Au cœur des cachots, Drago se planta devant un tableau représentant un homme barbu.
- Pourriez-vous indiquer à Severus que son filleul souhaite le voir, je vous prie ?
L'homme du tableau fronça le sourcil et étudia un instant les deux garçons. Il s'attarda un peu plus longtemps sur Harry et eut un sourire entendu. Puis, le tableau pivota et les deux garçons entrèrent.
Drago était déjà visiblement venu, et semblait à l'aise. Harry par contre, découvrait le décor.
Il n'avait jamais imaginé les appartements de son professeur de potions. Mais si on le lui avait demandé, il aurait probablement imaginé un décor sombre. Or, la pièce dans laquelle il venait d'entrer était claire.

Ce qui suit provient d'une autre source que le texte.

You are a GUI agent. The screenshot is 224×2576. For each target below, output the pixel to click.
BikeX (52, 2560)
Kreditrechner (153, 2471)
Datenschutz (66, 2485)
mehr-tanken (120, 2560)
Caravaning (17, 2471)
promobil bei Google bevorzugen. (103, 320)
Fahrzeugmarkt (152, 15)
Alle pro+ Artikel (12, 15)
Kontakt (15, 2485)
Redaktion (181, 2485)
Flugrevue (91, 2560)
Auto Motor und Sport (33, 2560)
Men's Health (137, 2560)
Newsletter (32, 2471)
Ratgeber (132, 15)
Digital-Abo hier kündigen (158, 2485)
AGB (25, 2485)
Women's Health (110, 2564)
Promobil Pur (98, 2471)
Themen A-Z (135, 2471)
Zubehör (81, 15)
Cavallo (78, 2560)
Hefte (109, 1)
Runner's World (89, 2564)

Mur blancs, sol clair. Il n'y avait pas de décoration, aucun bibelot, ni tableau. Les quelques meubles présents, une table et quatre chaises, une commode, un canapé et un fauteuil, étaient simples. C'était des meubles d'aspect ancien, légèrement usés bien que parfaitement entretenus.
Severus était dans son fauteuil, encore plus pâle qu'à son habitude. Le contraste avec ses habituelles robes noires était saisissant.
L'homme avait l'ai de souffrir, et les deux adolescents se précipitèrent sur lui.
Drago posa une main tremblante sur le bras de son parrain tandis que Harry notait l'épaule humide de sang.
Avec délicatesse, il dénuda l'épaule de son professeur et ils hoquetèrent en voyant la blessure profonde, probablement un sort de découpe.
Harry se reprit rapidement.
- Malefoy, trouve moi de quoi nettoyer son épaule.
Le Serpentard ne protesta pas et partit dans les profondeurs de l'appartement de son parrain.
Pour sa part Harry vérifia rapidement que son professeur n'était pas blessé à un autre endroit. Il lui parlait, essayant de le faire réagir, essayant de cacher son inquiétude.
Drago revint avec une serviette de toilette mouillée, qu'il passa doucement sur la blessure. Le jeune homme était blême et serrait les dents, mais il ne flancha pas.
Harry soupira.
- Ce n'est pas une blessure grave, il a juste perdu beaucoup de sang.
Le professeur de potions s'agita et Harry posa une main douce sur son épaule pour l'empêcher de bouger.
- Professeur ?
Harry inspira brusquement, tendu et tendit sa baguette. Il hésita un peu avant de lancer le sort qu'il connaissait pour guérir les blessures mineures.
- Episkey !
Avec soulagement, il vit les bords de la plaie se rapprocher et la peau se referma doucement.
Harry relâcha ses muscles, soulagé.
- Où est la chambre ? Nous devons l'y conduire, il sera mieux allongé.
Drago hocha la tête et tous les deux, ils aidèrent le maître des potions à demi inconscient à se lever.
Celui-ci grogna légèrement, mais se laissa faire.
Dans la chambre, Harry nota que la pièce était sur le même modèle que le salon. Spartiate et impersonnelle.
Ils aidèrent l'homme à s'allonger et celui-ci haleta, ouvrant à demi les yeux.
Harry lui posa la main sur son épaule valide.
- Professeur ? J'ai lancé un episkey sur votre entaille à l 'épaule mais... souhaitez-vous que nous appelions Madame Pomfresh ?
L'homme s'agita.
- Non. ça ira. Merci. Merci à tous les deux.
Drago grimaça.
- Parrain, c'est l'attaque du Chemin de Traverse, n'est-ce-pas ?
Severus acquiesça. Puis péniblement, il se redressa à demi.
- Il y a des potions anti-douleur dans la salle de bain, Drago. Ainsi qu'une potion de régénération sanguine. C'est un flacon rouge...
Le jeune homme hocha la tête et partit rapidement. Severus tourna les yeux vers Harry.
- Merci Potter. Vous avez fait le nécessaire.
- Professeur, pourquoi ne pas avoir demandé de l'aide ? Dumbledore aurait dû vous venir en aide !
- Je suis resté en vie si longtemps en tant qu'espion pour une bonne raison. J'ai toujours fait confiance à mon instinct et dans ce cas, étant donné que c'est un membre de l'ordre, Maugrey Fol-Oeil, qui m'a blessé... je préfère me méfier.
Harry laissa échapper un hoquet stupéfait, mais il ne commenta pas. Drago revint et ils aidèrent leur professeur à prendre les potions. Puis, alors que l'homme commençait à somnoler, Harry se pencha vers lui.
- Reposez-vous, Monsieur, nous nous occupons de tenir le Directeur à distance.